DATA RECORDS

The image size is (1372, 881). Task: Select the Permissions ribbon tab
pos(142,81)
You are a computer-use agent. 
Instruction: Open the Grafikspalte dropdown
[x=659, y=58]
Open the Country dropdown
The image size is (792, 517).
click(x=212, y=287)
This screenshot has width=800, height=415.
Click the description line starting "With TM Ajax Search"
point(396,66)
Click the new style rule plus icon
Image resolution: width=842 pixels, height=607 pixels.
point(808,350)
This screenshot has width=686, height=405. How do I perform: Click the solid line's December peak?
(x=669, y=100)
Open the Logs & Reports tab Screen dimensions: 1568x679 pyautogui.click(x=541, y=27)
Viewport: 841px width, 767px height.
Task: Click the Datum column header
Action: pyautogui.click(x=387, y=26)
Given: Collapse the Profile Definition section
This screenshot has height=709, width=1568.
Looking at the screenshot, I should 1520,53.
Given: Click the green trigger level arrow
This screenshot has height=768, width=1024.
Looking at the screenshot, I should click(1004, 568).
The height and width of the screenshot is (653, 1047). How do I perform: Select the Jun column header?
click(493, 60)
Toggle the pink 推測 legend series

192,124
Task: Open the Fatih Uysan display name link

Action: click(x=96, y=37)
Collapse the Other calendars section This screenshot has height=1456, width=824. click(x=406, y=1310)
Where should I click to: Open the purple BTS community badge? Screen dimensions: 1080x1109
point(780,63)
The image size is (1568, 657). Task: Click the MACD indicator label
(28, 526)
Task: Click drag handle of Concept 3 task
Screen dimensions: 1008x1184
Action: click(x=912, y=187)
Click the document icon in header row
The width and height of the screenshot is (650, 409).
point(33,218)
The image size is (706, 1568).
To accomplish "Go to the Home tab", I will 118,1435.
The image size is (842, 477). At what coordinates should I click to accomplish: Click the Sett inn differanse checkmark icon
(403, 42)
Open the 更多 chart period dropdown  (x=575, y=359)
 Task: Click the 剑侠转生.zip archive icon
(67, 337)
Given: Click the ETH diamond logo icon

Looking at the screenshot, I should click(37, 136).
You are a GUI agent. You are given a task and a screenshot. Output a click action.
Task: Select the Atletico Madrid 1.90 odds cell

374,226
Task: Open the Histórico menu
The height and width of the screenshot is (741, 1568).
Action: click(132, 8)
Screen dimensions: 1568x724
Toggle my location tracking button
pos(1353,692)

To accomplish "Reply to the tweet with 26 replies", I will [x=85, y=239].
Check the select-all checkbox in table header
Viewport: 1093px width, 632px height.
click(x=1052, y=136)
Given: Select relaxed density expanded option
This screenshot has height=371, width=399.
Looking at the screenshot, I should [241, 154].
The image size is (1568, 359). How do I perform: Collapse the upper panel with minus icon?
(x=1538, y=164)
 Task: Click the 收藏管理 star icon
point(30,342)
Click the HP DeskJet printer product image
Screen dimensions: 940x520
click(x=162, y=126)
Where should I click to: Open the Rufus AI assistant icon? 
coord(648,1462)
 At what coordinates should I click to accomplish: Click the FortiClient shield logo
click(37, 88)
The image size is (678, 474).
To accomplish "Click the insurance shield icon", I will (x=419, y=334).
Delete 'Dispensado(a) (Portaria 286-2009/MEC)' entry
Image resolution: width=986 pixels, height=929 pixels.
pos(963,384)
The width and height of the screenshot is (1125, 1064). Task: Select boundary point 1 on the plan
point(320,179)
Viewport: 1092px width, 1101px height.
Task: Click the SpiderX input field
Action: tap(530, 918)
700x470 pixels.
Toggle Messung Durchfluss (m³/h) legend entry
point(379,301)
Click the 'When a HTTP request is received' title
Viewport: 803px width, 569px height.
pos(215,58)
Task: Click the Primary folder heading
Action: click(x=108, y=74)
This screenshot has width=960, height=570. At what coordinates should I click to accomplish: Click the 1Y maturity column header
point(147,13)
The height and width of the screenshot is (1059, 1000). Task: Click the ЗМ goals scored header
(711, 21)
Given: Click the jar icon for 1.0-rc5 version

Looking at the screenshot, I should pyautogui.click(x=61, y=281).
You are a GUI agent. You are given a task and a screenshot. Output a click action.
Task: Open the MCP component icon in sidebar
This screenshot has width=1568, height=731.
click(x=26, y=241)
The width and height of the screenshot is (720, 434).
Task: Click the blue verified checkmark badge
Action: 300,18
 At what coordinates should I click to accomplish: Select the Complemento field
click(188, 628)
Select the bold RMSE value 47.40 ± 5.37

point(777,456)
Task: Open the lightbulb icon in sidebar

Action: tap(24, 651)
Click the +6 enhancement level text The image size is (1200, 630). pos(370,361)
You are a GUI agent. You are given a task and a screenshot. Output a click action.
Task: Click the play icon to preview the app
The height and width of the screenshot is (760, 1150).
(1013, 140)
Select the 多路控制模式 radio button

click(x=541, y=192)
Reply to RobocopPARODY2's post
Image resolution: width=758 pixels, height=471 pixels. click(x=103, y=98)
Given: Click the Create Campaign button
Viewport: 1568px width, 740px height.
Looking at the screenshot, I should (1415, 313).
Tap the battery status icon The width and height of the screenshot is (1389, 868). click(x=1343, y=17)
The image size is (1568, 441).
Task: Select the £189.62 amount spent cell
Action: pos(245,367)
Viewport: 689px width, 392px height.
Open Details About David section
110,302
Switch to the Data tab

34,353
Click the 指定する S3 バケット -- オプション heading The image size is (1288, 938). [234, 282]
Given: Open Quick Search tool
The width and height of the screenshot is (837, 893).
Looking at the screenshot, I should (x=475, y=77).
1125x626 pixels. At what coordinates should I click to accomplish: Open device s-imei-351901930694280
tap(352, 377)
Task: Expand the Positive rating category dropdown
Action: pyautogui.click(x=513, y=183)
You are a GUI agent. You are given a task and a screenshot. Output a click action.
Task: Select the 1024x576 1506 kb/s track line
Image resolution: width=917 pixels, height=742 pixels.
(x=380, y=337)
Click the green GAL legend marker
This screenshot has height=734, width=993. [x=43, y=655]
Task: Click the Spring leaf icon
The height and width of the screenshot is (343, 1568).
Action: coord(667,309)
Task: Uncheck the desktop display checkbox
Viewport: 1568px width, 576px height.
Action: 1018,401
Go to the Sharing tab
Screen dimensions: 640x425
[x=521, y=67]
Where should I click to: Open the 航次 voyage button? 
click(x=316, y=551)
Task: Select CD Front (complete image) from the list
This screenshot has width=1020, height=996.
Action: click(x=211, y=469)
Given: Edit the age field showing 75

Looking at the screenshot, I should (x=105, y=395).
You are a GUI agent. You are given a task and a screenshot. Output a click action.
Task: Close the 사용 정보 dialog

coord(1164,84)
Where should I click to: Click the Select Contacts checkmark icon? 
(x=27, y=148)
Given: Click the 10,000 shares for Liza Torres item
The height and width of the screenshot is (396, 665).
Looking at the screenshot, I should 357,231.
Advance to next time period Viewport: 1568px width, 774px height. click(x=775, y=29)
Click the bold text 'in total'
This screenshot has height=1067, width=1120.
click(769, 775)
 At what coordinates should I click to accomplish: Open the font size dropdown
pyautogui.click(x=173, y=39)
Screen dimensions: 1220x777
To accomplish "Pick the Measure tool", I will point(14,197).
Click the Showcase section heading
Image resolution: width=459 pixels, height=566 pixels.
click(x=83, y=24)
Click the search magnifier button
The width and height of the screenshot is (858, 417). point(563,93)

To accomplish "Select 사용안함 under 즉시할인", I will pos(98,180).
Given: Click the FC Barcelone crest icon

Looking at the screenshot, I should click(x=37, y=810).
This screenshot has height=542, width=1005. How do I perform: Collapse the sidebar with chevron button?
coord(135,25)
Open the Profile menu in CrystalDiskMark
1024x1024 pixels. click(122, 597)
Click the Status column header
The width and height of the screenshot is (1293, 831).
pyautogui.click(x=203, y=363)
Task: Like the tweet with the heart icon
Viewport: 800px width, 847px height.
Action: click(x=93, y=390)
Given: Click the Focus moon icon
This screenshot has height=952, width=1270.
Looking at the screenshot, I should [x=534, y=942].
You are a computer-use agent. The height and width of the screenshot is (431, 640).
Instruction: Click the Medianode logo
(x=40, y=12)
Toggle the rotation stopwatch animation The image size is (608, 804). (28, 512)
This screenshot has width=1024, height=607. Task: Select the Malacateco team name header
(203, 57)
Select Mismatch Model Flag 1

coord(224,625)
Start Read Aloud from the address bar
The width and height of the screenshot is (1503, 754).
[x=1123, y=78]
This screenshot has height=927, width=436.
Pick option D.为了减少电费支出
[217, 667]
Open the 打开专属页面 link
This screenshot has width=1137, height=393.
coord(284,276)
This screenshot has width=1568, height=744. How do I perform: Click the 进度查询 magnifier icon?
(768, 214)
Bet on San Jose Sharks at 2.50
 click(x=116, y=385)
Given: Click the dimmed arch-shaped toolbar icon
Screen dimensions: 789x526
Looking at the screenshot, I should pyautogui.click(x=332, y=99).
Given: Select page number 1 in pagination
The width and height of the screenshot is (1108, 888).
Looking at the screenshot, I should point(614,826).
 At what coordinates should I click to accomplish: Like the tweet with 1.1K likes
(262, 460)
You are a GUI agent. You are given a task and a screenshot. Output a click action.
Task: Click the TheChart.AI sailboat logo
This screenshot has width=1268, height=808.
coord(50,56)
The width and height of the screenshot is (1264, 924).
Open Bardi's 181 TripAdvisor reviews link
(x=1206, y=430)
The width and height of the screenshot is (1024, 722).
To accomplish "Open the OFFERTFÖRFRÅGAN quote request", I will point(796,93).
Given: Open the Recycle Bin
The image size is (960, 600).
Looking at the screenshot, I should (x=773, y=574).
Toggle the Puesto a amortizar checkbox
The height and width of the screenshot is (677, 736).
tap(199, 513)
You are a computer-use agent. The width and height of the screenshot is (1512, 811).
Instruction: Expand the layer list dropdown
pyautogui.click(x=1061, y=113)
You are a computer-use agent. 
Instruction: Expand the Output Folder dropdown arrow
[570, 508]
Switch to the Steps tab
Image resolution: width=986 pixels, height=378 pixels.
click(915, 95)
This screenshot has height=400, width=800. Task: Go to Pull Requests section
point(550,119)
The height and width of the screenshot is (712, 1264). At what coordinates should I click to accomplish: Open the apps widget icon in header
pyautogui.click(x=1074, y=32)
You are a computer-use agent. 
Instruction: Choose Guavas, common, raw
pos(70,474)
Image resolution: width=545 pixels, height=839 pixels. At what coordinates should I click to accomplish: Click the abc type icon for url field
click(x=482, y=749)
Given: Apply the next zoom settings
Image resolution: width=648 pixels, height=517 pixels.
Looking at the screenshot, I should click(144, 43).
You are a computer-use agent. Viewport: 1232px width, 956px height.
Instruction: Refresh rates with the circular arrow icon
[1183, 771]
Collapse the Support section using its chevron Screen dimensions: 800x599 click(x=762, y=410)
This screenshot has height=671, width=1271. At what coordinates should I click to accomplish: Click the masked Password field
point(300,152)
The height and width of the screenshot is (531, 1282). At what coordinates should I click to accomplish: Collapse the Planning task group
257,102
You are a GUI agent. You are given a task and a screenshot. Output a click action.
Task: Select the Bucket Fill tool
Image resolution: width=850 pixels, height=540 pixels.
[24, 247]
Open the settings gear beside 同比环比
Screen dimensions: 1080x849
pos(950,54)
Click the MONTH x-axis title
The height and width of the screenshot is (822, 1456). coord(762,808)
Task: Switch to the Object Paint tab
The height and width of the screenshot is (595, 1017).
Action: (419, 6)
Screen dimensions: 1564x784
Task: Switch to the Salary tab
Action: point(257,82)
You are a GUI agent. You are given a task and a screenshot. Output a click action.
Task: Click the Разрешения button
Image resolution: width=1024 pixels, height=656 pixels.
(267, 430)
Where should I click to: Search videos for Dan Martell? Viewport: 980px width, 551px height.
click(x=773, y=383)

PROBLEM TO WORK ON
Report each line of the listing above that uses the word "next".

EXERCISE RESPONSE
Advance to next time period Viewport: 1568px width, 774px height. click(x=775, y=29)
Given: Apply the next zoom settings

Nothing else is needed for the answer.